Variant Columns¶
A Parquet column annotated with the VARIANT logical type carries semi-structured, JSON-like data in a self-describing binary encoding. Physically it is a group of two required BYTE_ARRAY children, metadata and value, whose bytes together define a Variant value with its own type tag (object, array, string, int, etc.). getVariant reads both children and surfaces them through the PqVariant API.
Try it yourself
Want to run it or explore the capabilities yourself? The Variant Columns example renders every Variant type through one recursive method, including nested objects and arrays.
try (RowReader rowReader = fileReader.rowReader()) {
while (rowReader.hasNext()) {
rowReader.next();
PqVariant v = rowReader.getVariant("event");
if (v == null) {
continue; // SQL NULL
}
// Type introspection
VariantType tag = v.type(); // OBJECT, ARRAY, STRING, INT32, ...
if (tag == VariantType.OBJECT) {
PqVariantObject obj = v.asObject();
String userId = obj.getString("user_id");
int age = obj.getInt("age");
Instant ts = obj.getTimestamp("ts");
// Nested Variant OBJECT / ARRAY — same vocabulary all the way down
PqVariantObject addr = obj.getObject("address");
PqVariantArray tags = obj.getArray("tags");
}
// Raw canonical bytes (for round-tripping or hashing)
byte[] metadata = v.metadata();
byte[] value = v.value();
}
}
The PqVariantObject view exposes the same primitive getters as a Parquet struct (getInt, getString, getTimestamp, …), but its complex navigation uses getObject and getArray (Variant-spec terminology) rather than getStruct / getList / getMap. A PqVariantArray is iterable and indexed; elements are heterogeneous PqVariants — inspect each element's type() and unwrap appropriately.
Primitive extraction on PqVariant: When you already hold a PqVariant (e.g. an array element) use the as*() methods — asInt, asString, asTimestamp, and so on. Each throws VariantTypeException if the variant's type tag doesn't match.
Timestamp tags: The Variant binary format carries four timestamp tags, split along the same isAdjustedToUTC boundary as the Parquet TIMESTAMP logical type. asTimestamp returns Instant and accepts the UTC-adjusted tags TIMESTAMP / TIMESTAMP_NANOS; asLocalTimestamp returns LocalDateTime and accepts the wall-clock tags TIMESTAMP_NTZ / TIMESTAMP_NTZ_NANOS. PqVariantObject.getTimestamp / getLocalTimestamp follow the same split.
Shredded Variants: Some writers store part of the payload in a typed sibling column (typed_value) alongside value for better compression and pushdown. Reassembly is transparent: metadata() and value() return canonical bytes regardless of whether the file was shredded, so PqVariant consumers see a single consistent representation.
Current limitations¶
- No Variant-aware predicate pushdown. Filter predicates against a Variant sub-path (e.g.
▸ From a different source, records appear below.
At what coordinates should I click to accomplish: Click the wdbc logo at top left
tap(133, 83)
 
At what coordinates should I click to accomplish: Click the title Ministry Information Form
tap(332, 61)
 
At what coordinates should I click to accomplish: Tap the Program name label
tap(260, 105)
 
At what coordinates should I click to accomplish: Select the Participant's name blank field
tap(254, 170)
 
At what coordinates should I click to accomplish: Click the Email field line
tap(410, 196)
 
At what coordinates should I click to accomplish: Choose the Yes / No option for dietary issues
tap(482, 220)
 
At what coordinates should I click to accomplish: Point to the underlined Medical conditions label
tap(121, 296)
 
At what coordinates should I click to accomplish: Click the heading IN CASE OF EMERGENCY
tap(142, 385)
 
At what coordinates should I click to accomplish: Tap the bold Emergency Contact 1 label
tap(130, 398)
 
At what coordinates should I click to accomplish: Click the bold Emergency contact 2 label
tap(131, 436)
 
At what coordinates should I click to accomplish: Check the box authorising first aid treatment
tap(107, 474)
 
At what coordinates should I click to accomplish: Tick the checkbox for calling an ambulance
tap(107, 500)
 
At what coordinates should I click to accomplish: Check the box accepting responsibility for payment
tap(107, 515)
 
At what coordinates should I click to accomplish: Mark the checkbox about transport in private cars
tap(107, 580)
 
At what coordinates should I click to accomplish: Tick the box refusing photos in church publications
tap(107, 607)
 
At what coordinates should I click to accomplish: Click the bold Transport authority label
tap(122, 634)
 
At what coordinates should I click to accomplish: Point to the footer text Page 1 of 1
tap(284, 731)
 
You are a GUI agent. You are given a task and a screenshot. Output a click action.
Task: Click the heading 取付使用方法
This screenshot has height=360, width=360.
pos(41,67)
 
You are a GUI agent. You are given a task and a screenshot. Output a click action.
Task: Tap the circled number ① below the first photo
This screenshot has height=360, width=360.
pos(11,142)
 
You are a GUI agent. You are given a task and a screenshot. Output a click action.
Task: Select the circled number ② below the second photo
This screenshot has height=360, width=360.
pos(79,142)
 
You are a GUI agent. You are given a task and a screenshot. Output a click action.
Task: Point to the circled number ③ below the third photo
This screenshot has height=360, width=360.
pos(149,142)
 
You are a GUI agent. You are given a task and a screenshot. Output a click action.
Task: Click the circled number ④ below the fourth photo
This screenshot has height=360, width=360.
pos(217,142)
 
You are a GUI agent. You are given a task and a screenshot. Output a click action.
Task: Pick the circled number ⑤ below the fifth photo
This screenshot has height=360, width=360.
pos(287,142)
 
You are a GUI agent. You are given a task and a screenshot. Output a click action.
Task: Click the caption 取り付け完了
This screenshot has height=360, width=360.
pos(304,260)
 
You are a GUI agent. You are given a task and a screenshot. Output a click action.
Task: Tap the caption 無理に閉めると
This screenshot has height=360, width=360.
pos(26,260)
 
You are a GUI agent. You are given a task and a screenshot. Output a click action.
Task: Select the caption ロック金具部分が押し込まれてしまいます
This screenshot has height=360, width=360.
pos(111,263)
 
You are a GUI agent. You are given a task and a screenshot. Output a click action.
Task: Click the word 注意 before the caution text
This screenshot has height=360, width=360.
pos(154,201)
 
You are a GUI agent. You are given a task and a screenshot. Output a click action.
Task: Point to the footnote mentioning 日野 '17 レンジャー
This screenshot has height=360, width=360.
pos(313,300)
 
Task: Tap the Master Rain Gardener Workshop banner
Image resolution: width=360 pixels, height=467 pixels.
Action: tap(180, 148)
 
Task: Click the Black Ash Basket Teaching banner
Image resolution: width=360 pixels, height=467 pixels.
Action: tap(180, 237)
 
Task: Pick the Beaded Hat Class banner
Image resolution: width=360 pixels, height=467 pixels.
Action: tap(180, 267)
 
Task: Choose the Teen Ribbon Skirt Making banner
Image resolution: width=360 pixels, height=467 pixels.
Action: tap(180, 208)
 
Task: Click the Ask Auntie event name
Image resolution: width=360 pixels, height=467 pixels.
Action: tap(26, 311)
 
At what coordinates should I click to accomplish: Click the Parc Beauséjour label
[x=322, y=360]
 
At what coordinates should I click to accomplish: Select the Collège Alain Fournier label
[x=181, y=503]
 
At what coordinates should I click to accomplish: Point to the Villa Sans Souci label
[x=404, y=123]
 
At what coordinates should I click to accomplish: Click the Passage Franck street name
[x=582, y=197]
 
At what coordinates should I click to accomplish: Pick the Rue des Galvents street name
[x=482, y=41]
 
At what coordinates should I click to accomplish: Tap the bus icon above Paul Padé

WHERE v.age > 30) aren't yet understood by the pushdown pipeline. Filtering still works against the file's physical shredded columns if you know the layout — aFilterPredicate.gt("v.typed_value.age", 30)gets row-group and page skipping via ordinary column statistics — but that ties query code to the writer's shredding strategy and misses any rows where the payload sits in the opaquevalueblob instead. Tracked as #309. - No path projection optimization. Reading only
v.agefrom a Variant column still reassembles the whole Variant for each row rather than reading just the shreddedtyped_value.agecolumn. Requires the same variant-aware planning as #309. Tracked as #700.